No fundo é apenas uma aplicação da epistemologia popperiana da tentativa e erro.

Ainda a “educação”

O conflito aberto do actual ME não só com os professores mas também com a língua portuguesa não é apenas sintoma da incultura e do “porreirismo pá”, terreno propício à arrogância e à pesporrência, por ali dominantes. É sintoma de algo mais grave, e estrutural, pois dir-se-ia previsível que, num ministério da “educação” cujas políticas perderam de vista quaisquer objectivos de “instrução”, substituídos por aquilo que, em eduquês padrão, é designado por formulações obtusas como “aprender a aprender” ou “desenvolvimento de competências”, sejam inteiramente irrelevantes práticas ou pessoas instruídas.

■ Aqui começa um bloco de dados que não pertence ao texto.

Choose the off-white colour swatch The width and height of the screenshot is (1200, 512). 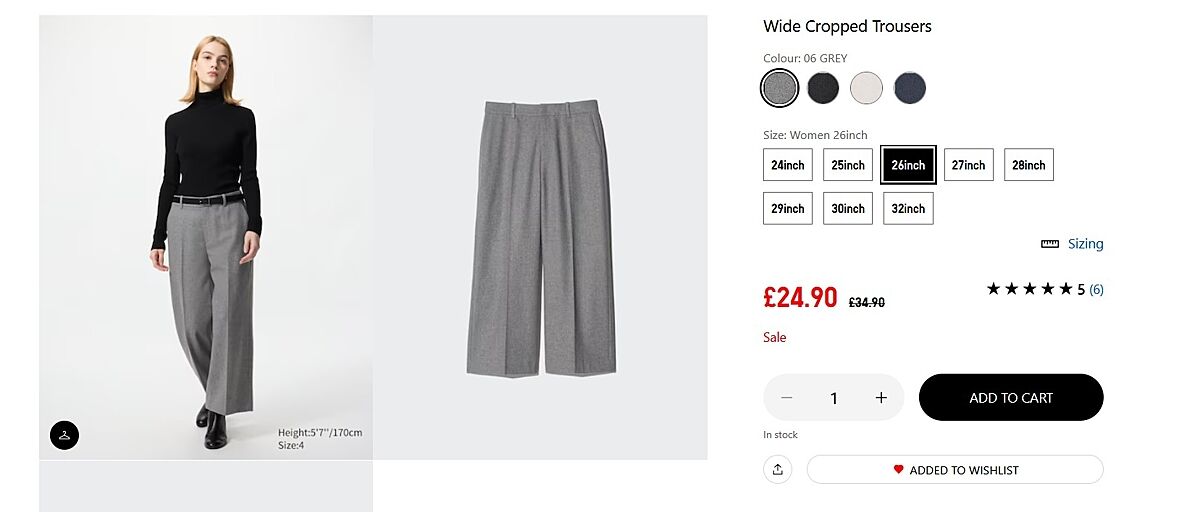click(x=867, y=88)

Mesmo que, por hipótese, fosse possível organizar (sob os auspícios, sei lá, das Novas Oportunidades) uma Conferência de Paz entre a responsável da DREN ou o secretário de Estado Valter Lemos (aquele das propostas “colocadas ‘de’ cima da mesa”) e a Gramática, ou entre o “Magalhães” e a Ortografia, o problema central manter-se-ia. No actual estado de coisas, o cínico ditado segundo o qual “quem não sabe fazer ensina”, deve, mais apropriadamente, ser substituído por “quem não sabe ensinar ‘educa'”.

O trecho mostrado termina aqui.